Kiretach dio con la solución de inmediato.

—Venda al niño como esclavo. —El consejero lo miró con ojos desorbitados. Aquello iba más allá de lo tolerable. Cuando volvió a su país y volvió a tener a los padres ante sí, entendió las verdaderas intenciones de Kiretach y aconsejó al rey decretar que el niño fuera vendido por cuatro monedas de cobre. La madre le imploró que no lo hiciera, que la vendiera a ella, mientras que el padre exigió quedarse con dos monedas. Entonces quedó claro con quién debía permanecer el niño y el padre volvió a desaparecer.

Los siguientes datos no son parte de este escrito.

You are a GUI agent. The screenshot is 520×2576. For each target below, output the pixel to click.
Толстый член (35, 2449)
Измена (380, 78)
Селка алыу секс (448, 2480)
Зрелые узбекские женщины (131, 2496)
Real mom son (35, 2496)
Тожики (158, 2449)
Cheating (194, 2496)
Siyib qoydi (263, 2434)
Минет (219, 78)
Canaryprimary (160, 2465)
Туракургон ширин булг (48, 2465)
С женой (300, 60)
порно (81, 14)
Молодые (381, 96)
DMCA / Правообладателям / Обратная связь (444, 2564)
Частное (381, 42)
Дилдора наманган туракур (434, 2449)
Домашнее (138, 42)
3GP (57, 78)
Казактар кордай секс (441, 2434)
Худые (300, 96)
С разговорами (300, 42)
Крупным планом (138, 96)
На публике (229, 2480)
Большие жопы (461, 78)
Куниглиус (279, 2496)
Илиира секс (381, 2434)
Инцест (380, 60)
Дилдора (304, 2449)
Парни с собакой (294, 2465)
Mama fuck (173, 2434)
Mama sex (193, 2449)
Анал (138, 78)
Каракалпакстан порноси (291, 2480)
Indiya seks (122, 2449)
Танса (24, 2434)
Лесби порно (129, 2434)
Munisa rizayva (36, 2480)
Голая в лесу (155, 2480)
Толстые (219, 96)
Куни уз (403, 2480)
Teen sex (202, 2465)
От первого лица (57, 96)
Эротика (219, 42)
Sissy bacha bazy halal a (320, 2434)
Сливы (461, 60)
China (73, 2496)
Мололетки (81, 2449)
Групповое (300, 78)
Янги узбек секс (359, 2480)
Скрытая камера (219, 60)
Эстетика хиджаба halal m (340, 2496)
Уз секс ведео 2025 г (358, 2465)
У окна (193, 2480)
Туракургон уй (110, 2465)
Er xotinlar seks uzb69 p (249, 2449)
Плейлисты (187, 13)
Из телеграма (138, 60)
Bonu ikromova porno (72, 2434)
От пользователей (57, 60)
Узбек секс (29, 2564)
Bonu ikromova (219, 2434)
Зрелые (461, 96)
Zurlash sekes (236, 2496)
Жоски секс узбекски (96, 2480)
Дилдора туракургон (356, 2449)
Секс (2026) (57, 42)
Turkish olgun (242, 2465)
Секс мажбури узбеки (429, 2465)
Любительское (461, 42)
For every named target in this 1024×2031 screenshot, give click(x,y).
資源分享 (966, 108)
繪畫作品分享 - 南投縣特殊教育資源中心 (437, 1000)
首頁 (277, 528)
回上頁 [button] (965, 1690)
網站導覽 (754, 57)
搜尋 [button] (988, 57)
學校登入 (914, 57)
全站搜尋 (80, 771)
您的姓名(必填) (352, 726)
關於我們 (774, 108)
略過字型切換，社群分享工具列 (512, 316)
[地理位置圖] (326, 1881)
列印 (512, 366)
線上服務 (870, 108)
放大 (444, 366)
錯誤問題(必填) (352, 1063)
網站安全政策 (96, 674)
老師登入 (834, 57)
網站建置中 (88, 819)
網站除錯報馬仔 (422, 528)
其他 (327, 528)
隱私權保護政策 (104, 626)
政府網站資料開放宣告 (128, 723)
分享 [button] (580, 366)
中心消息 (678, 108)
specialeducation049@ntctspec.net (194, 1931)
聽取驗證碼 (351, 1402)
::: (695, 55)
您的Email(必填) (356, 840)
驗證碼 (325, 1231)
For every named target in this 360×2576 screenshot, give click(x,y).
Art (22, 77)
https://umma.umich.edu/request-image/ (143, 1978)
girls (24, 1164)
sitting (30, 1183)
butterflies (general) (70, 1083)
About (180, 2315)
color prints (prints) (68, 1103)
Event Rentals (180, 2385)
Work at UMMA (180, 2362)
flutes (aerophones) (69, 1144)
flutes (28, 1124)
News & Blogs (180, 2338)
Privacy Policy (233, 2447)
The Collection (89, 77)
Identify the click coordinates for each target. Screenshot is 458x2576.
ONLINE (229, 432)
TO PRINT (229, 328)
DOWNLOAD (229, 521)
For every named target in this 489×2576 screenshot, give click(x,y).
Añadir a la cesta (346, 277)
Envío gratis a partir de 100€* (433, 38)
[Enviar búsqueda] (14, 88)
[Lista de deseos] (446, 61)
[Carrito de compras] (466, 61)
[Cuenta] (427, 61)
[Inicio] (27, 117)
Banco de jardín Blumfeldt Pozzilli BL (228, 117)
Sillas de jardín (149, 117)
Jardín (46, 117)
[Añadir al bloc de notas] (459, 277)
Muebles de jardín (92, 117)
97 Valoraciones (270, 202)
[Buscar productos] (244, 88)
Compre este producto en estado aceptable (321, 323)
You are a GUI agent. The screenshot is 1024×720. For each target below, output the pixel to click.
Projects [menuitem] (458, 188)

A partir de ese momento, vinieron cada vez más hombres de poder a Nírida con la esperanza de consultar al niño. Muchos lo invitaron a sus propios reinos y le ofrecieron riquezas. Kiretach aceptaba por cortesía, pero siempre volvía con las manos vacías, pues él era un nírid y los nírid no tenían más posesión que sus propios cuerpos. Así, se ganó un nombre y la confianza entre los señores de la región.

Él los lideraría cuando llegara la guerra.